Prompt:
Here are some records; copy every line that holds the word "computer".

(Stored records)
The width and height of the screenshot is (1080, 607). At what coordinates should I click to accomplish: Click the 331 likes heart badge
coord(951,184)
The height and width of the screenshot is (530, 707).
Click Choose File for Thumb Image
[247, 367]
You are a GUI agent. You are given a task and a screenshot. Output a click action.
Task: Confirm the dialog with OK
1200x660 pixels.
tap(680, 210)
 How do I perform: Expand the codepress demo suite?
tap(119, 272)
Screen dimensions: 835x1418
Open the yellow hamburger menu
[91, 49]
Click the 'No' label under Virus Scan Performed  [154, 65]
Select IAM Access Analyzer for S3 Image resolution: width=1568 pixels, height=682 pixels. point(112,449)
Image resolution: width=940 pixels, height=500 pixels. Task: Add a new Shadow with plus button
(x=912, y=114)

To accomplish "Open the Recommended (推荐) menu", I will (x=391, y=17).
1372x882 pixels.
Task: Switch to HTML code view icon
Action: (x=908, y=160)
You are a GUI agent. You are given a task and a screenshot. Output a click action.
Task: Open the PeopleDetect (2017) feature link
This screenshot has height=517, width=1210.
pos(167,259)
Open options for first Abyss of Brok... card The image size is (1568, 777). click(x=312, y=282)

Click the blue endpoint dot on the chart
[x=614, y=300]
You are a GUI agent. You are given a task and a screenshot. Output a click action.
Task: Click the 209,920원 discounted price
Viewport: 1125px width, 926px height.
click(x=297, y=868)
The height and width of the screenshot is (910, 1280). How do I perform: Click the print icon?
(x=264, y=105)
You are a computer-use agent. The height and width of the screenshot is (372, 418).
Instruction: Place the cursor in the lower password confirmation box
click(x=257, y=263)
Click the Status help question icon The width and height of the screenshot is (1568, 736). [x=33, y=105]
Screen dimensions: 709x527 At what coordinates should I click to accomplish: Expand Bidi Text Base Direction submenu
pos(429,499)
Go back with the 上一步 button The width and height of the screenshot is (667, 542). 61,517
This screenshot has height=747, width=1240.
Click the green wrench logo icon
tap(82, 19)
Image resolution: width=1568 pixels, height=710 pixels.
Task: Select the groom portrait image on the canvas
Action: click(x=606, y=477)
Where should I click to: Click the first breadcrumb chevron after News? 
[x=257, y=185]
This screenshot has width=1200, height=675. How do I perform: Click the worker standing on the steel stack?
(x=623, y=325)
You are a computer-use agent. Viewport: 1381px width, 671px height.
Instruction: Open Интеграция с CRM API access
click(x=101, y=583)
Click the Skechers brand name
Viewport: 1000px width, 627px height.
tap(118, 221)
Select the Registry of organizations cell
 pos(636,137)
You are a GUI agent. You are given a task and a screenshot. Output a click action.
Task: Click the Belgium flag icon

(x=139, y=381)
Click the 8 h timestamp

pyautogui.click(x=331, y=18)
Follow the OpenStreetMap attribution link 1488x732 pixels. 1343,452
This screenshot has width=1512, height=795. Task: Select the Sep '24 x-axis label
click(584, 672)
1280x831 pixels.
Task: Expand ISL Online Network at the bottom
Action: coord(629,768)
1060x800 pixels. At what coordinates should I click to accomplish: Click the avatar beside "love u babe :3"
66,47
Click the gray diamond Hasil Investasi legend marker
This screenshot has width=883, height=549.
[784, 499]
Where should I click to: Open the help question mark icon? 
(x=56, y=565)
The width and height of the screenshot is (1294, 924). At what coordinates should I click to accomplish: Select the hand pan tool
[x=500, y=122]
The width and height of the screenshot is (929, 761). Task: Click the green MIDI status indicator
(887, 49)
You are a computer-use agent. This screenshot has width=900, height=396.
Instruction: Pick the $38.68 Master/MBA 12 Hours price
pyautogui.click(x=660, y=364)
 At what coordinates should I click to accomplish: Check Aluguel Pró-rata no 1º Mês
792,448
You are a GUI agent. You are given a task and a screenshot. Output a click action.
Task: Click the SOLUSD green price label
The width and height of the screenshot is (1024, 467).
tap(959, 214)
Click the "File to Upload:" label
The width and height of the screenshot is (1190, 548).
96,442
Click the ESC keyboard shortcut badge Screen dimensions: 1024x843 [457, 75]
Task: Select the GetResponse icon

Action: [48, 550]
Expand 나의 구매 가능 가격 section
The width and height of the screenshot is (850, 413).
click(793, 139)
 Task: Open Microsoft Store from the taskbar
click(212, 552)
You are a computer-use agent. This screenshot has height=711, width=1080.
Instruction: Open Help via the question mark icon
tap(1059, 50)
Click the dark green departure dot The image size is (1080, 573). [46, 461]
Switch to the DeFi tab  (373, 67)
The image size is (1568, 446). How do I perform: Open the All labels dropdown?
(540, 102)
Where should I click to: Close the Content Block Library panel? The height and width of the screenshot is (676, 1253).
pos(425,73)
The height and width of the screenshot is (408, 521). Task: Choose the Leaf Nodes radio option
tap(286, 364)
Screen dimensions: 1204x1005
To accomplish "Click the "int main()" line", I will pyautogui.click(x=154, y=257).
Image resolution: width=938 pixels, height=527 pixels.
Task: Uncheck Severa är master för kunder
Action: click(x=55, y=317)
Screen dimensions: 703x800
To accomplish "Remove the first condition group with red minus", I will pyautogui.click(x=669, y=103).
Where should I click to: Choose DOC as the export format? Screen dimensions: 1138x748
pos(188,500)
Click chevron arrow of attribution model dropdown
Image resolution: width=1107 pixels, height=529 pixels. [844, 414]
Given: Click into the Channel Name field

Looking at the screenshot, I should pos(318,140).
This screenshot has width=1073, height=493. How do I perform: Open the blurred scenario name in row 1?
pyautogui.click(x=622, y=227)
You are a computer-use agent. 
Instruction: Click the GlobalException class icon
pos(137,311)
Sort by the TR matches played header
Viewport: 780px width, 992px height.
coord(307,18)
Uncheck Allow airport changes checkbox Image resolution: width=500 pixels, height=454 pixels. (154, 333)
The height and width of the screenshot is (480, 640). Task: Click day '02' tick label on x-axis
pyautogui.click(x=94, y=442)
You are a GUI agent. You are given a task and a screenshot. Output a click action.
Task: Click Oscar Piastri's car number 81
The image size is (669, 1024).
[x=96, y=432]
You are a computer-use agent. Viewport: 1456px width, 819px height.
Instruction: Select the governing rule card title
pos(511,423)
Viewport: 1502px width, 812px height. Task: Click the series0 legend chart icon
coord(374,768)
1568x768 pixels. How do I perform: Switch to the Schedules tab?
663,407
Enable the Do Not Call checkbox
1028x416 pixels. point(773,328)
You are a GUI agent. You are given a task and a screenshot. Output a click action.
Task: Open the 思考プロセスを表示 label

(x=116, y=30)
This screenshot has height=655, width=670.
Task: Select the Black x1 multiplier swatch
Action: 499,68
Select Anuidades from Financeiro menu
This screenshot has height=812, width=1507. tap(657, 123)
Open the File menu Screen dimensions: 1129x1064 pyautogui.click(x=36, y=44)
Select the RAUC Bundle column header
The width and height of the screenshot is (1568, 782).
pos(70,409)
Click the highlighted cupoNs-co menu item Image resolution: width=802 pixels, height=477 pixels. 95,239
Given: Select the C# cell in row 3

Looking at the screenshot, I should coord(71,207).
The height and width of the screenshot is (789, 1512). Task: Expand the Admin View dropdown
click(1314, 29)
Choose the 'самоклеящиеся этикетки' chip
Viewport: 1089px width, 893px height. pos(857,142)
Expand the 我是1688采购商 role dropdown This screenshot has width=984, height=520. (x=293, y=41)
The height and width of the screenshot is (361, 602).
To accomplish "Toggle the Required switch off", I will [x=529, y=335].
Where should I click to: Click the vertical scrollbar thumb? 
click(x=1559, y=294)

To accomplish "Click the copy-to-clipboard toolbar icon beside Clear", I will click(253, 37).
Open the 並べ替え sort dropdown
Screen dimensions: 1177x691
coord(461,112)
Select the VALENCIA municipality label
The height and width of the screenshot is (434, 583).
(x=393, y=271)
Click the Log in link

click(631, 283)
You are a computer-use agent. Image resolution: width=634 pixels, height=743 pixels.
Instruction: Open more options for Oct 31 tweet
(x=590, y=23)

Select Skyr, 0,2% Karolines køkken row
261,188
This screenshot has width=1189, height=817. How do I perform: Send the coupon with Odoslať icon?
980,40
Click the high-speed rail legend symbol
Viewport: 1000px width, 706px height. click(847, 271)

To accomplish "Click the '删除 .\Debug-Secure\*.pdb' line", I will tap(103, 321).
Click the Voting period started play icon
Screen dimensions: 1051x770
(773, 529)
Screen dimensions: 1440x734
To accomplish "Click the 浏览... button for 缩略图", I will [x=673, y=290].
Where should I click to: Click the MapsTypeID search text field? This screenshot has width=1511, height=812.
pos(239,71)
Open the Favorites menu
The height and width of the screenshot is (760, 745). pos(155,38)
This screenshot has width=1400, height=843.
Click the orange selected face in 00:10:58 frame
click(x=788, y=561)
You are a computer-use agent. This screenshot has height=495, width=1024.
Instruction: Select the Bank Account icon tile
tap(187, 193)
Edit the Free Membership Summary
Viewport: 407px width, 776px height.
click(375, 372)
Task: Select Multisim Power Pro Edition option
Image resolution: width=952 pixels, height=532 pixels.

Response below:
You are a computer-use agent. The height and width of the screenshot is (372, 418).
You are a computer-use agent. Viewport: 1381px width, 671px height.
You are a computer-use agent. This screenshot has width=900, height=396.
You are a computer-use agent. This screenshot has height=711, width=1080.
You are a computer-use agent. 
You are a computer-use agent. Viewport: 1456px width, 819px height.
You are a computer-use agent. Image resolution: width=634 pixels, height=743 pixels.
You are a computer-use agent. This screenshot has height=495, width=1024.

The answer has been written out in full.